Multifaceted realities of scrub typhus: a case series from southern India.

Autor: Ravikumar DB; Department of Internal Medicine, ESIC Medical College and PGIMSR, Chennai, India., Sivasubramanian BP; Department of Infectious Diseases, University of Texas Health Science Centre, San Antonio, USA., Shanmugam SN; Department of Internal Medicine, Kasturba medical college, Mangalore, India., Krishnaswamy V; Department of Pediatrics, KAPV Government Medical College, Trichy, India., Rabaan A; Molecular Diagnostic Laboratory, Johns Hopkins Aramco Healthcare, Dhahran, Saudi Arabia.; College of Medicine, Alfaisal University, Riyadh, Saudi Arabia.; Department of Public Health and Nutrition, The University of Haripur, Haripur, Pakistan., Al-Tawfiq JA; Specialty Internal Medicine and Quality Department, Johns Hopkins Aramco Healthcare, Dhahran, Saudi Arabia.; Infectious Diseases Division, Department of Medicine, Indiana University School of Medicine, Indianapolis, USA.; Infectious Diseases Division, Department of Medicine, Johns Hopkins University School of Medicine, Baltimore, USA., Tirupathi R; Cure Drug Repurposing Collaboratory.
Jazyk: angličtina
Zdroj: Le infezioni in medicina [Infez Med] 2023 Sep 01; Vol. 31 (3), pp. 384-393. Date of Electronic Publication: 2023 Sep 01 (Print Publication: 2023).

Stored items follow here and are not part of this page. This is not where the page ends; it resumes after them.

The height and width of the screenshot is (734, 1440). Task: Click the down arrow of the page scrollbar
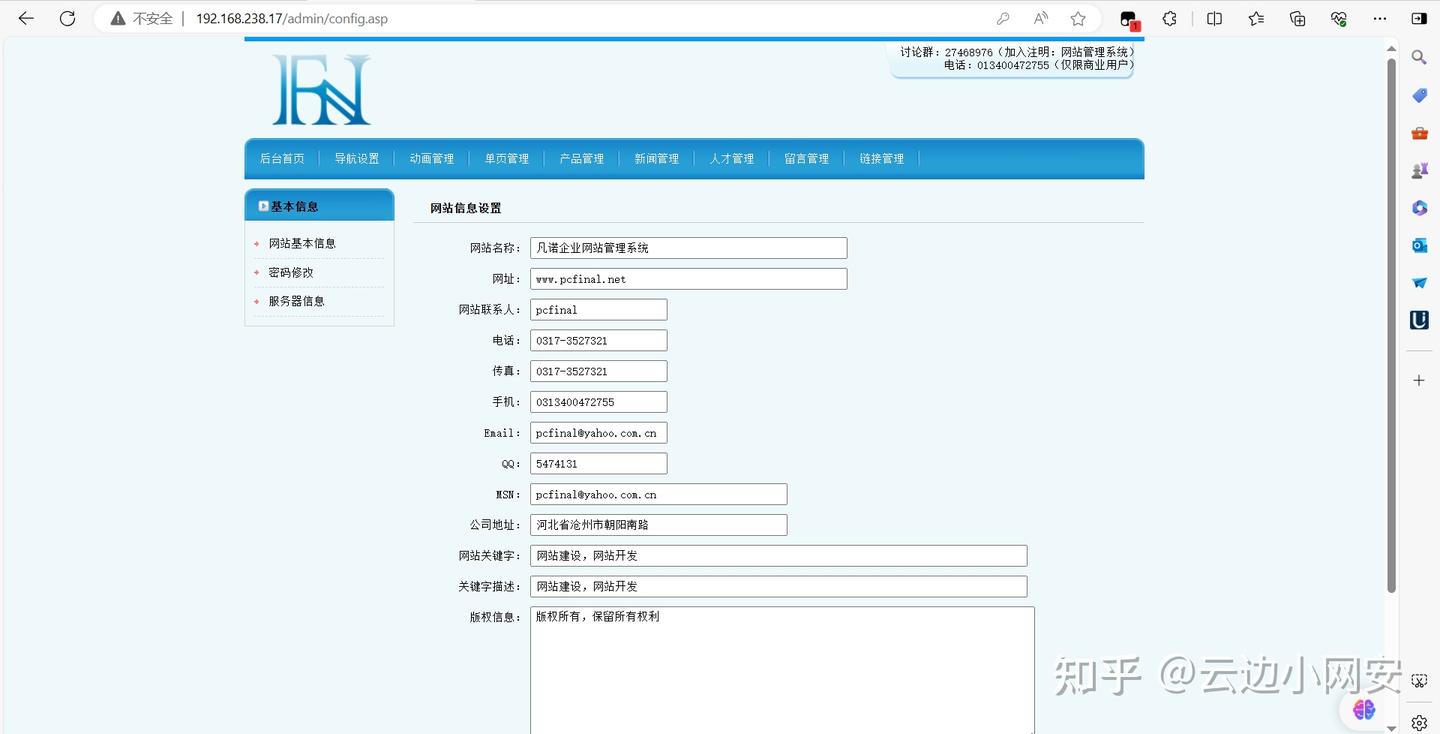[1391, 727]
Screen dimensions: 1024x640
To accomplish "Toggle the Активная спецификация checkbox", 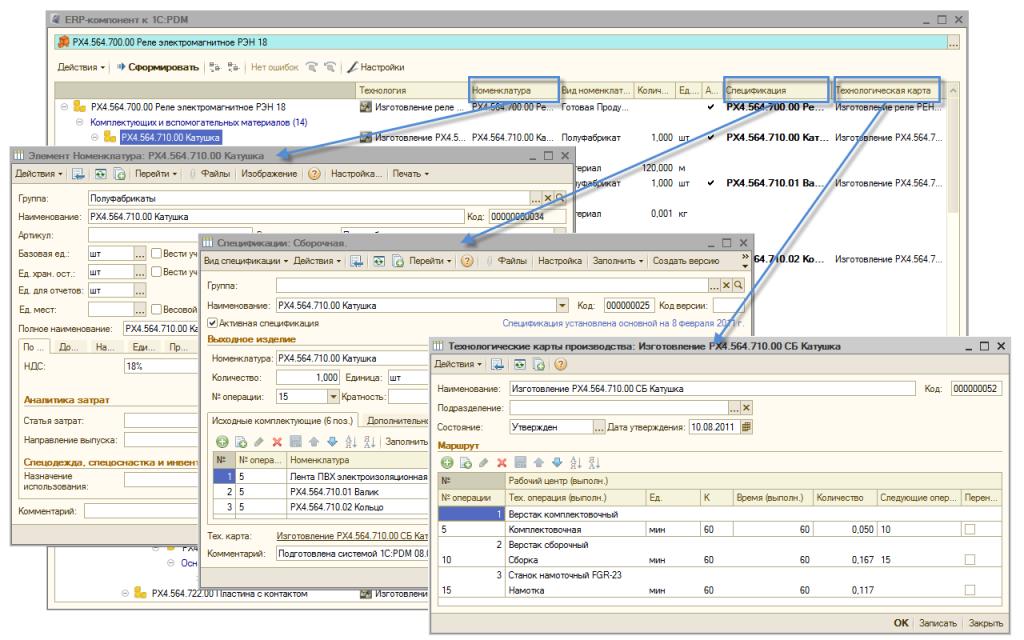I will tap(211, 323).
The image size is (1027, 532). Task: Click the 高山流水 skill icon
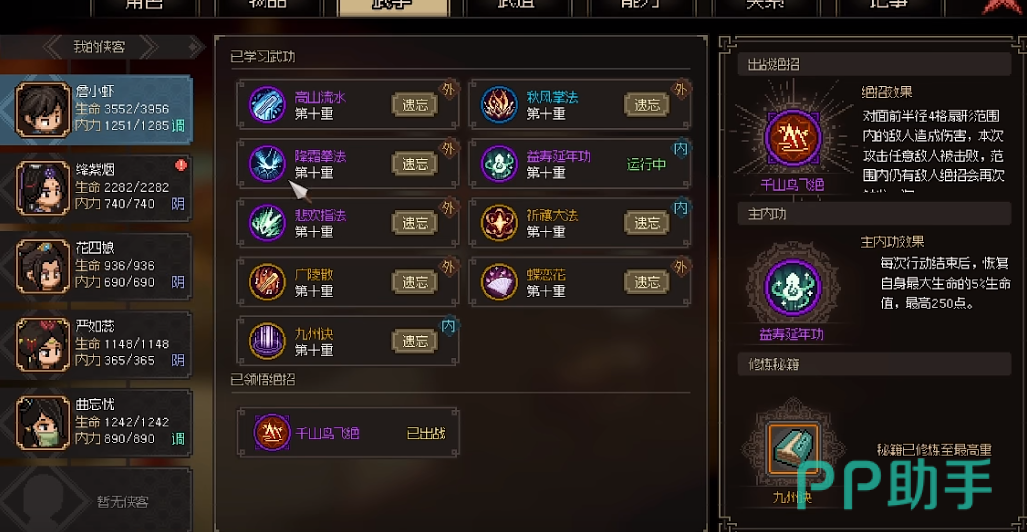[x=267, y=105]
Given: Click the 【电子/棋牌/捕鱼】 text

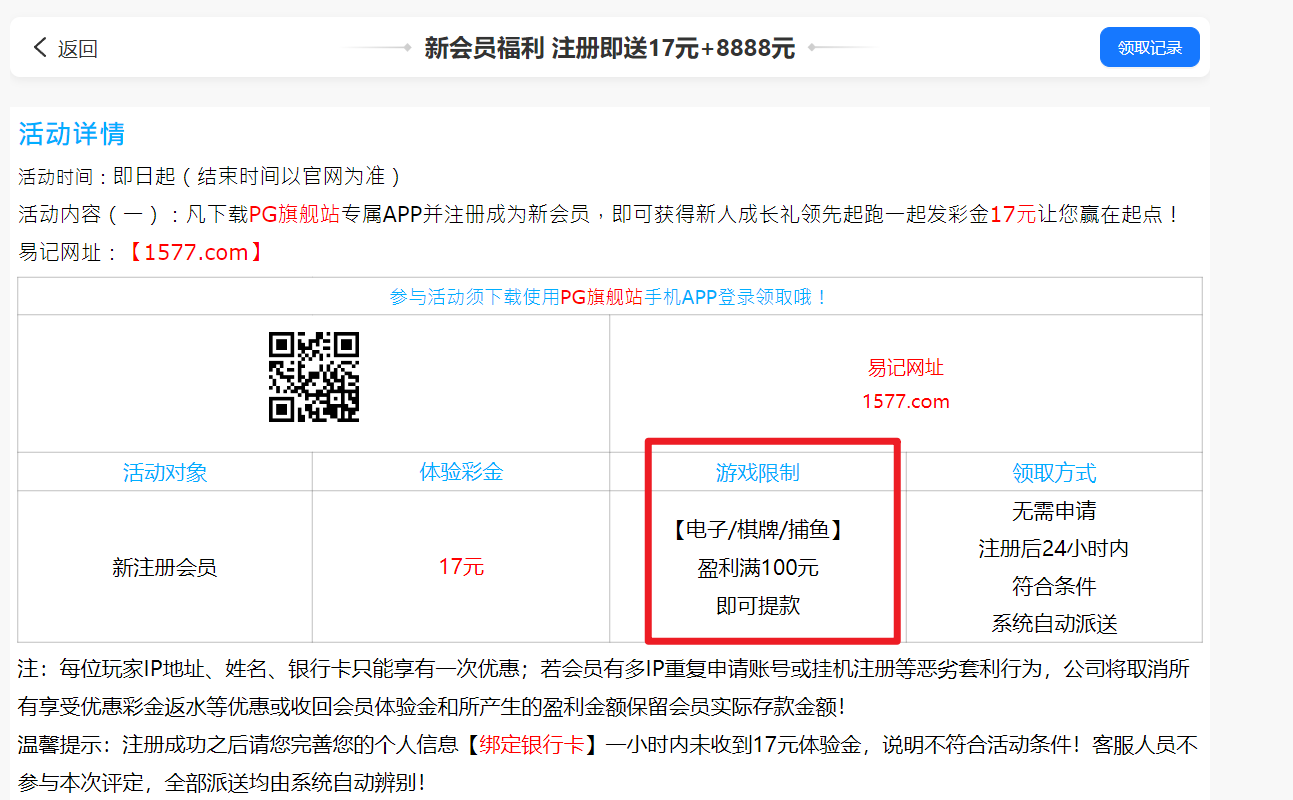Looking at the screenshot, I should click(757, 530).
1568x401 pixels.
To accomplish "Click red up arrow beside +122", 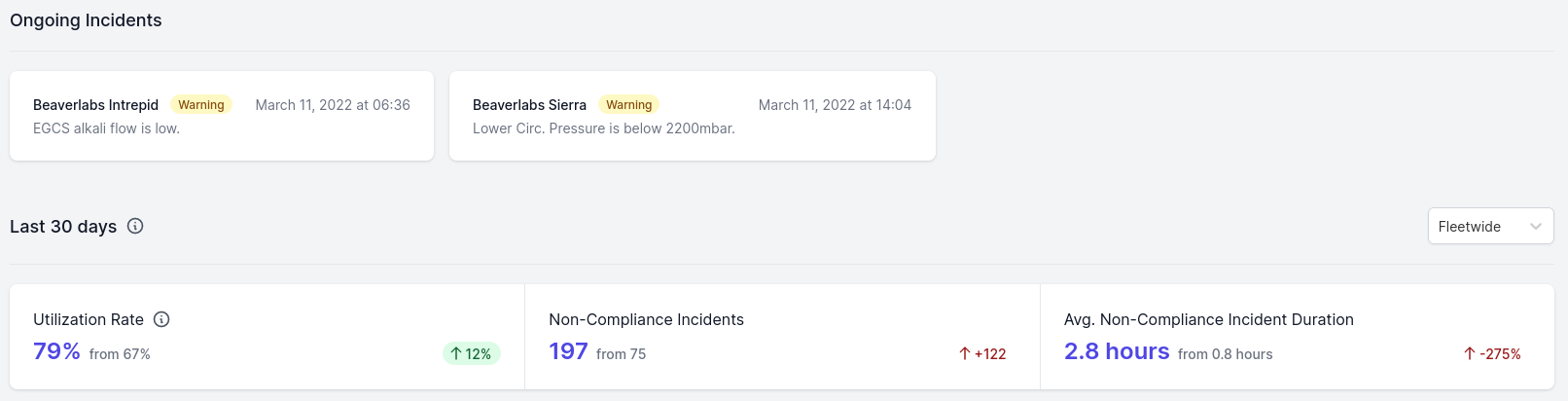I will click(x=965, y=353).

DOI: 10.53854/liim-3103-12
Abstrakt: Scrub typhus is an acute febrile illness caused by Orientia tsutsugamushi , a Gram-negative bacillus, commonly occurring in the Asia-Pacific region. It is transmitted to humans by the bite of an infected Leptotrombidium mite and the bacterium causes endothelial dysfunction resulting in widespread vasculitis and the possible development of thrombocytopenia, meningitis, acute respiratory distress syndrome, and infrequently, myocarditis. Early diagnosis and prompt treatment are crucial in managing scrub typhus. Here, we present four cases of scrub typhus with a comprehensive literature review. This study highlights the significance of considering scrub typhus as a possible diagnosis in patients of all ages from endemic regions who exhibit symptoms such as fever, thrombocytopenia, or transaminitis, even in the absence of typical clinical features. Two cases exhibited the characteristic lesion of eschar at the site of mite feeding. One case involved a middle-aged woman who was diagnosed with typhus-induced myocarditis with left ventricular dysfunction. Another case involved a 23-day-old neonate with poor feeding and seizures, who was diagnosed with late-onset sepsis with meningitis. Scrub typhus was confirmed in all cases using a positive qualitative IgM ELISA. However, it is preferred to use paired (ELISA before and after antibiotic therapy) or quantitative titers for confirmation. Healthcare providers must consider the patient's exposure history and clinical presentation to diagnose and treat scrub typhus promptly.